Seventeen cancer stricken people were treated at Sheba during an initial CAR-T trial, after all of these patients had displayed zero improvement in the wake of traditional chemotherapy treatments and bone marrow transplants. Of those seventeen, 75% had a complete response to the
CAR-T treatment. One of those CAR-T patients, an 8 year-old girl from Bnei Brak, was the first child to achieve COMPLETE remission from childhood leukemia. A Sheba Medical Center oncologist boasted, “When we came to give her the CAR-T cells, she was very, very sick. She couldn’t even get out of bed. When we came back to visit her three weeks later, she was going back and forth on her rollerblades!”

There have been equally incredible results in the treatment of hemophilia.

Recently, a 1 year old boy, became the youngest patient in the world suffering from both severe Hemophilia A and an unusual allergy to be treated at Sheba Medical Center with a novel drug that only recently was approved for use in the USA. The drug developed by a biopharmaceutical company in the USA, contained a “bispecific antibody” that was injected into the child. According to clinical trial results published in the renowned NewEnglandJournalofMedicine, the new drug has shown a 90% reduction in bleeding in children and a 70% reduction in adults.
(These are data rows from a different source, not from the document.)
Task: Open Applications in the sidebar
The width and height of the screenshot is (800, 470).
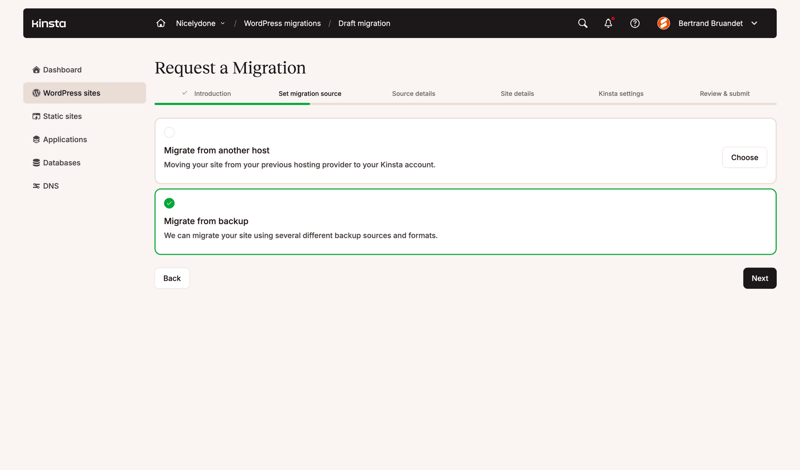Action: coord(64,140)
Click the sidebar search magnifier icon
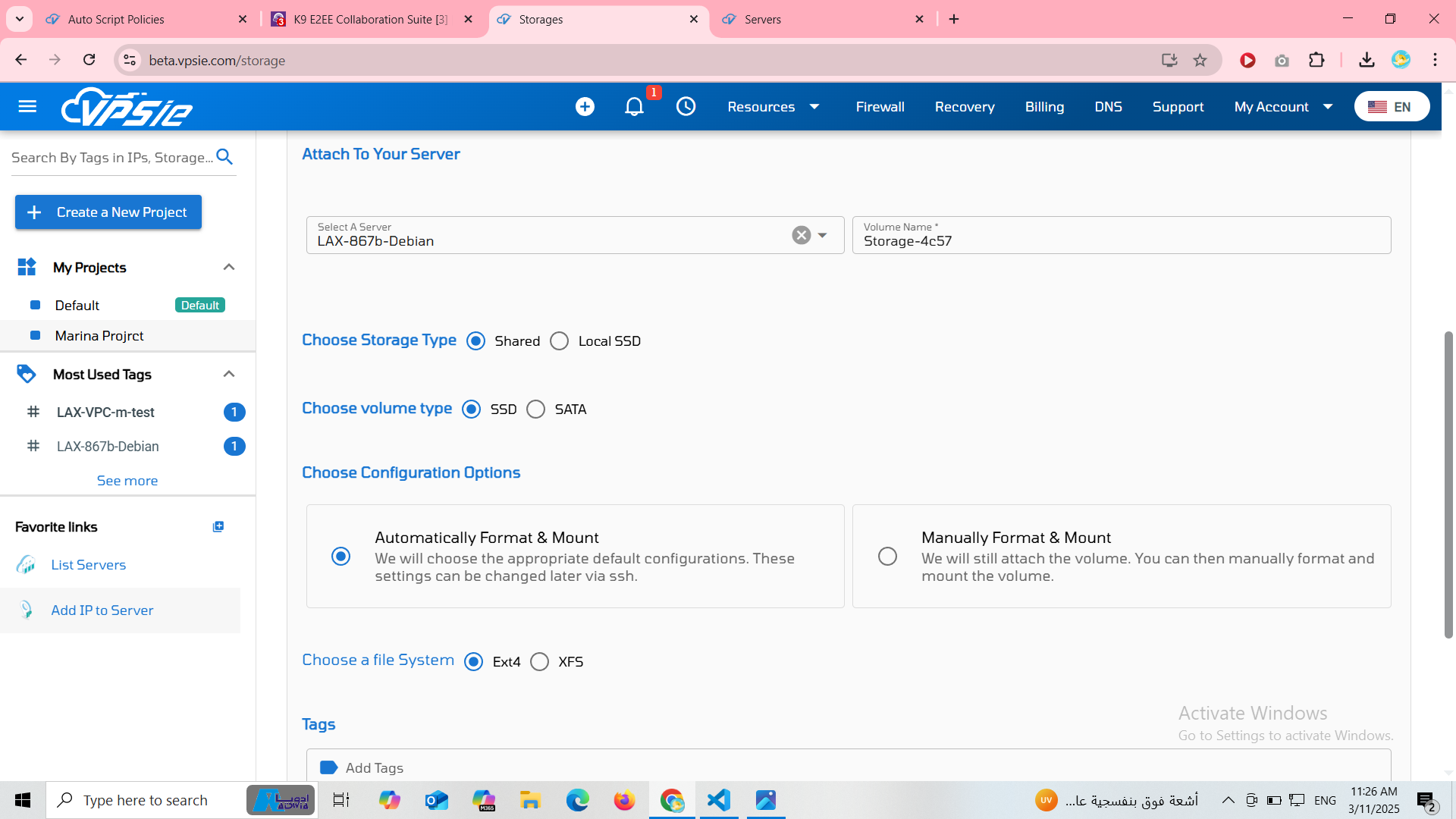 tap(224, 157)
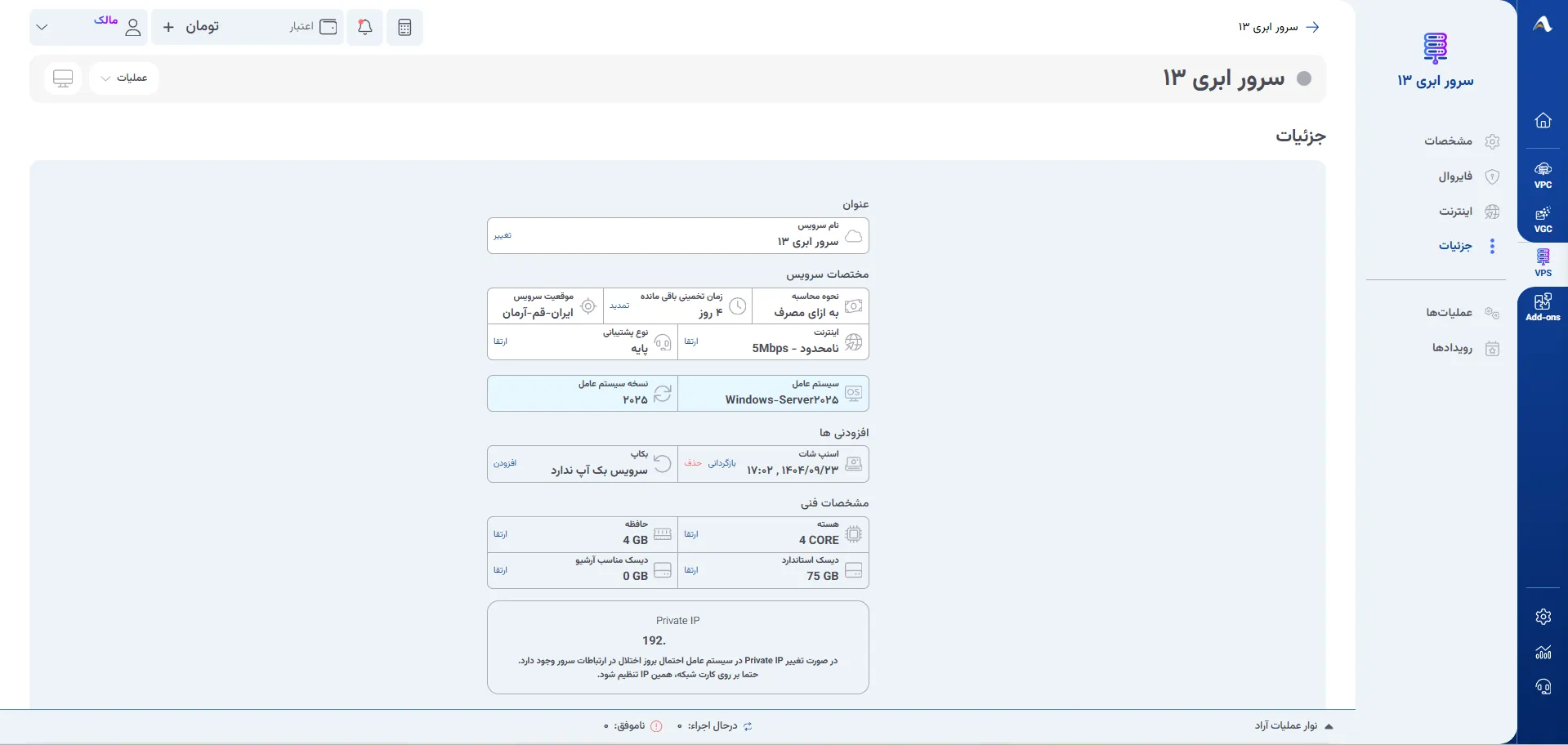The width and height of the screenshot is (1568, 745).
Task: Select the مشخصات sidebar item
Action: click(1462, 141)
“This is a new exciting era with many novel options for improved care and even complete cure of patients with hemophilia,” boasted Professor Gili Kenet, Director of the National Hemophilia Center at Sheba Medical Center. “The child’s mother is so happy with the new treatment. The child had experienced a head trauma, but required no further therapy at all. Usually, this type of injury with a hemophiliac patient would involve hours in the Emergency Room ER with repeated doses of intravenous coagulation factors. However, there were no complications as his hemostasis (blood factors) was completely normal!”

At Sheba Medical Center, a troubling diagnosis is never a reason to give up hope. With its talented doctors discovering and working with new therapies, Sheba Medical Center is providing patients with the prescriptions for long and healthy lives.